I eri fra le notizie d'agenzia spiccava quella di un veneto, angosciato da una malattia invalidante e da una povertà altrettanto severa, che annuncia sui social di volerla fare finita. Ma scatta un'ondata di solidarietà e alla fine l'uomo, dopo un colloquio col vescovo, decide che accetterà il contributo di tutti e anziché in Svizzera a morire andrà a New York per vivere ancora un poco e realizzare un sogno.

Bella storia? Sì, bella e forte, ne parliamo anche nella cronaca nazionale. E a leggerla sorge una speranza pallida (almeno nei più laici, almeno in chi vorrebbe un dibattito vero sulle libertà civili e non un derby triviale in cui la squadra “della vita” cuce sugli avversari la maglia “della morte”).

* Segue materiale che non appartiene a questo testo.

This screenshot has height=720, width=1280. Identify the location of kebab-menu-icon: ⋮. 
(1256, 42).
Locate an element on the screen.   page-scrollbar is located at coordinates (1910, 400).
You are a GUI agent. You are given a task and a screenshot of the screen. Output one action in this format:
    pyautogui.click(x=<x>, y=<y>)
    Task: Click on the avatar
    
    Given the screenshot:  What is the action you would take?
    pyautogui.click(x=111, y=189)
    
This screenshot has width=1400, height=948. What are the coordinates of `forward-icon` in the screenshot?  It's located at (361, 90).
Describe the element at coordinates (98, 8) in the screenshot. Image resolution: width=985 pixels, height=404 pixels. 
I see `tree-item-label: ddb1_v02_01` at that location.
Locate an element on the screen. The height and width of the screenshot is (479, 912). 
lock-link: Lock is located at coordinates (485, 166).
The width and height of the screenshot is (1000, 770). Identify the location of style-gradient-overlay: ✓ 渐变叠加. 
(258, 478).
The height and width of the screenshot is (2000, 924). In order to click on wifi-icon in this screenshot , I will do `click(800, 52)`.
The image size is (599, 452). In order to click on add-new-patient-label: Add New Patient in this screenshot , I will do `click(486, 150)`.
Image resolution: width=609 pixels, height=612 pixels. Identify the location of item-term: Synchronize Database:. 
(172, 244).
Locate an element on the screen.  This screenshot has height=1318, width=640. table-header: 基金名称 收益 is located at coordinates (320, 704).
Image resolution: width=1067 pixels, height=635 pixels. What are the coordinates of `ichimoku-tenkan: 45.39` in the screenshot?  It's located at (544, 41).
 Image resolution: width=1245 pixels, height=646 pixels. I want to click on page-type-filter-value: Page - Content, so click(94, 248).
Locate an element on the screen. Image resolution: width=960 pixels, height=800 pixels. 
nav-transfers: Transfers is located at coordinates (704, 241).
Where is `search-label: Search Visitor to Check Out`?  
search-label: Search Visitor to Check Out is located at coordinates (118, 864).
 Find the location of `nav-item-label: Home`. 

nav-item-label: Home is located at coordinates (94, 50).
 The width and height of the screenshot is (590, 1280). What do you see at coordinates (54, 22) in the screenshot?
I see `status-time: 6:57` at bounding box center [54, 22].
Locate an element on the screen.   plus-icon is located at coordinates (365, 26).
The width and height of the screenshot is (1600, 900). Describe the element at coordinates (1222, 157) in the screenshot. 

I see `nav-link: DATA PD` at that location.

Sarebbe bello e addirittura civile se nessuno arruolasse questo cittadino sofferente. Sarebbe bello e soprattutto umano se si rinunciasse a farne l'anti-Fabo, se non lo si crocifiggesse su un santino o su uno slogan per incassare un voto o una coscienza in più. Sarebbe saggio se chi vuole salvarci l'anima a prezzo del nostro corpo ammettesse l'ipotesi che abbia ragione Quasimodo, e quindi ognuno sta solo sul cuor della terra trafitto da un raggio di sole: ed è subito sera.

E a quest'uomo che soffre e spera sarebbe bello dire, per una volta all'unisono, quel che si dice fra vivi: buon viaggio, fratello.